Cali Enforcement: San Mateo County Cannabis Raids Net Almost $23M

Flickr / Park Ranger / CC BY-NC-SA 2.0

On Aug. 24, 2017, San Mateo County Narcotics Task Force announced that a series of San Mateo County cannabis raids eradicated 11,400 cannabis plants with a value of approximately $22.8 million, as reported by The Mercury News.

As a part of the California Department of Justice’s Campaign Against Marijuana Planting, the two-month investigation was a multi-agency effort to eradicate illegal grow operations causing environmental damage.

“This is something that happens statewide on a seasonal basis from June all the way through October where local and state agencies participate in this program when they have these types of rural lands that unfortunately, host illegal marijuana grows,” said task force commander Saul Lopez, as reported by The Daily Journal.

According to District Attorney Steve Wagstaffe, “When you divert a stream and are dumping various hoses and other things that are potentially toxic, you’re damaging our nature wildlife, our fishery and that warrants attention from us. If there’s an environmental component, we’ll always take that to court … . And when you’re growing 1,000 times the law allows, we’ll prosecute that too.”

The San Mateo County cannabis raids happened in late July at the Midpeninsula Regional Open Space District, but the task force didn’t announce the raids until Aug. 24 because the investigation was still open.

The investigation resulted in the arrest of Juan Cuevas Sanchez, Joel Ochoa Sanchez, Juan Farias Galeana and Jose Antonio Mendoza.

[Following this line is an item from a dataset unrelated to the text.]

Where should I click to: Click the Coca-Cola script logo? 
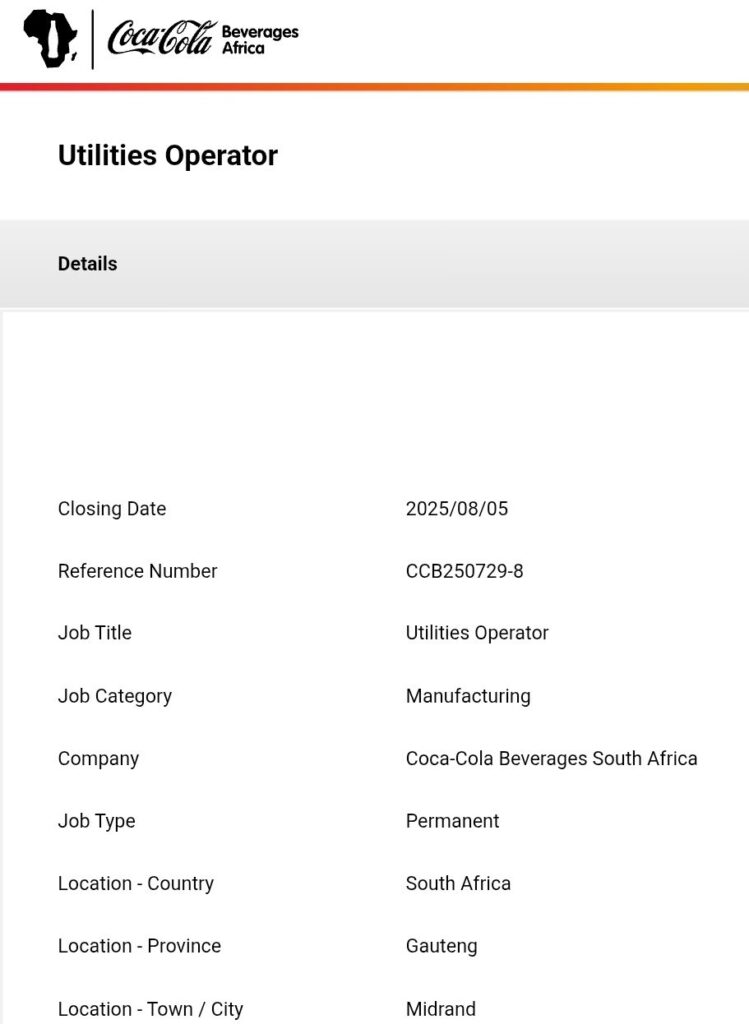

Galeana and Mendoza, suspected to be laborers at the illegal grow sites, pleaded no contest to misdemeanor stream diversion and were subsequently released because of previous time served. Galeana and Mendoza were also given 18 months of probation and ordered to fix the environmental damage caused by their actions, as reported by The Mercury News.

According to The Daily Journal, Cuevas Sanchez, suspected to be the ringleader, was charged with two felony counts for cultivating beyond the legal limit, but pleaded not guilty and is out on bail. Ochoa Sanchez, booked on three misdemeanors for cultivating beyond the legal limit, resisting arrest and assaulting a police canine, was released on his own recognizance, but will face his charges in court on Sept. 1.